From the Sea Omelet with Hollandaise Sauce
It seems like whenever I cook with a large package of crab the night before I always have leftover crabmeat that usually sits in the fridge and goes bad. It’s not quite enough to use in another dish but enough I don’t have the heart to throw it away. So on a sunny morning when you’re craving something different this recipe is for you!! The crabmeat and eggs mix perfectly with the parsley, chives and sauce, ensuring you will definitely want this again.
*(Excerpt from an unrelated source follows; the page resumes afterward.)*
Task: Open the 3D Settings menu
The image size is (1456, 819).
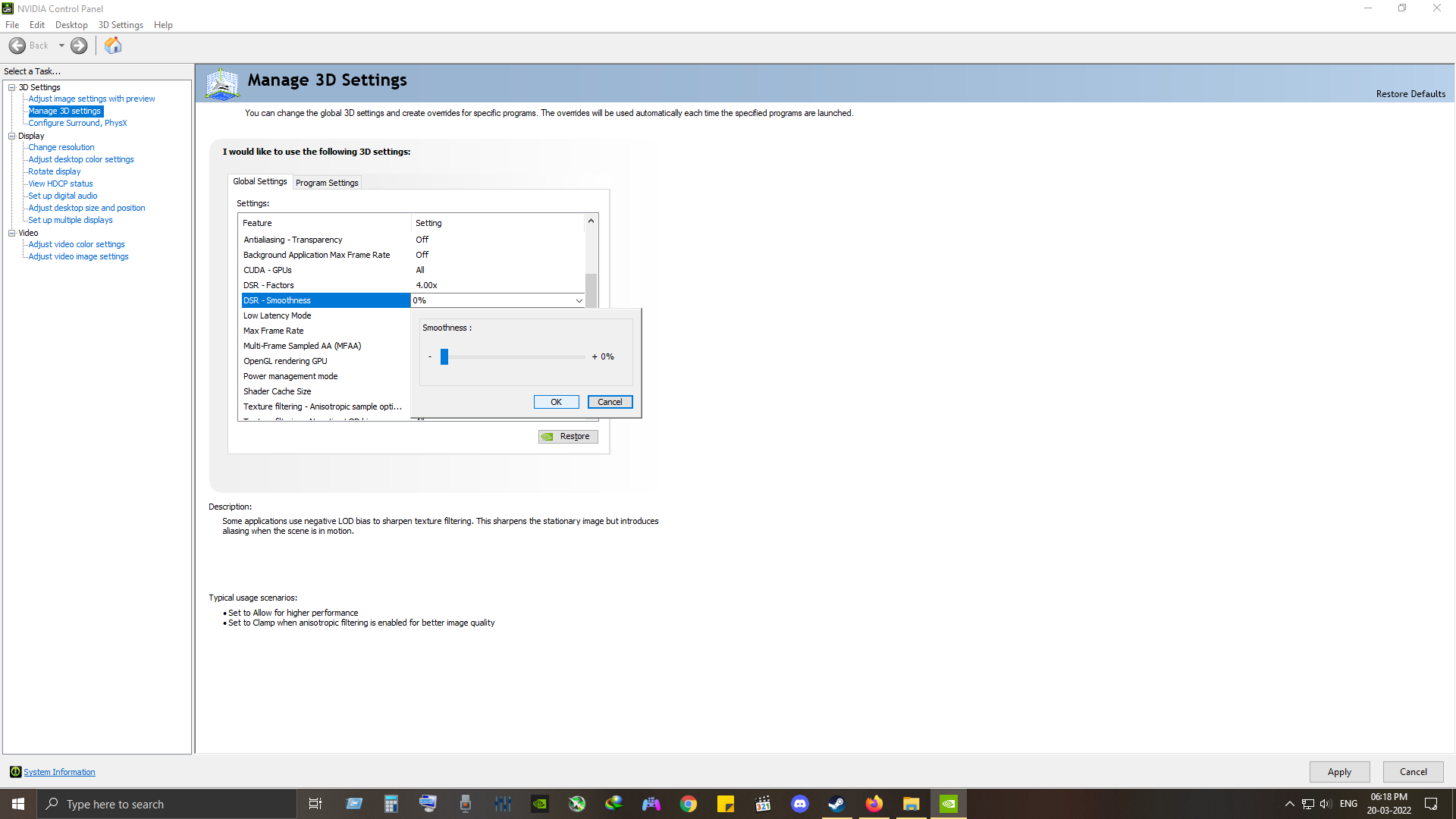Action: click(x=121, y=25)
- 4 large eggs; two per omelet
- Dash Salt and Pepper
- 1 tb Butter
- 1 package of crab meat
- 8 Stalk Asparagus, Steamed
- ½ c Monterey Cheese, Grated
- 1 tb fresh parsley, Shredded
- 1 tb Chives or Green Onions, Chopped
Directions for Sauce:
- Put the egg yolks, salt, cayenne pepper, dill and lemon juice in a blender.
- Melt the butter in a small saucepan and let cool slightly.
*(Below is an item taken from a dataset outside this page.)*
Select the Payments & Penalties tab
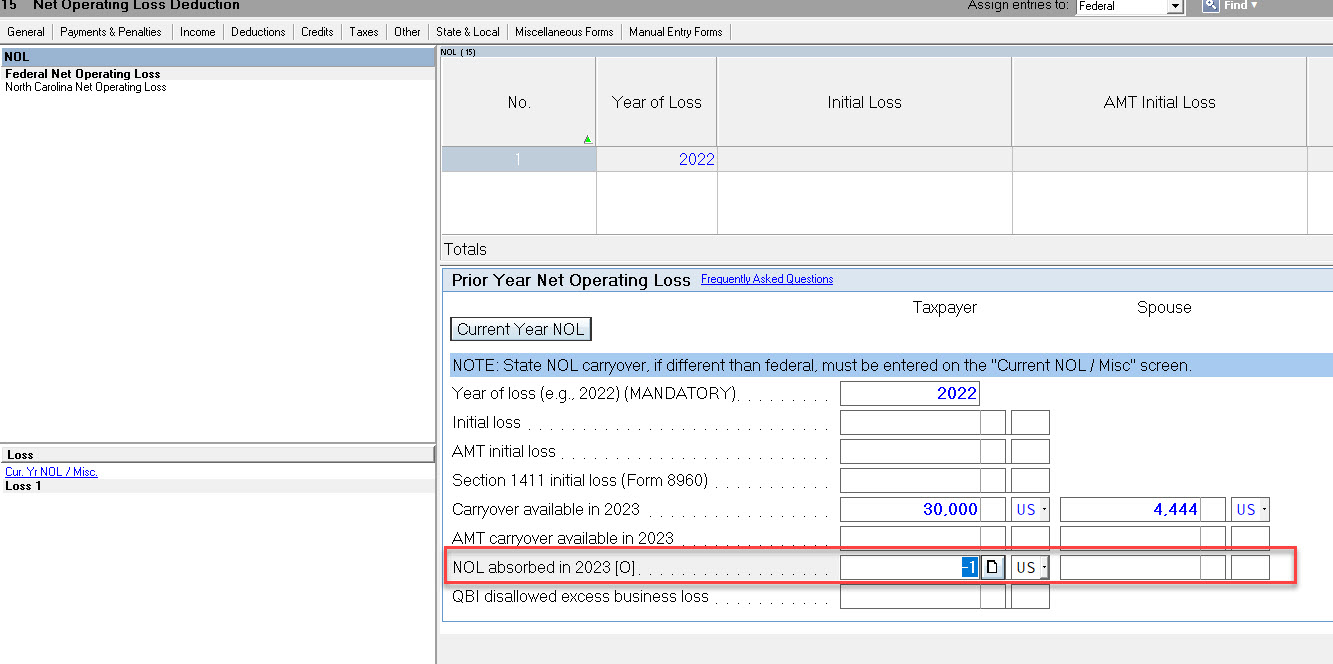Viewport: 1333px width, 664px height. tap(111, 31)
- Add the melted butter to blender and immediately blend for several seconds until the sauce is thick and creamy.
- Taste to adjust the seasonings. You can add more lemon juice or even water to thin the sauce if it is too thick.
- Set aside and work on making omelet.
Directions for Omelet:
- In a bowl, break eggs and beat with salt and pepper.
- Heat a little butter or oil in a frying pan over medium heat.
- Add eggs to pan, swirling so bottom of pan is covered. Cook gently until top of omelet firms.
- Place 1/4 of crabmeat, cheese, 4 stalks of steamed asparagus and half tb of parsley in center right of omelet and using spatula, fold over left side to cover.
- Slide onto plate, drizzle with hollandaise sauce and garnish with extra parsley, chives or green onions.
- Serve with crusty bread and a small salad.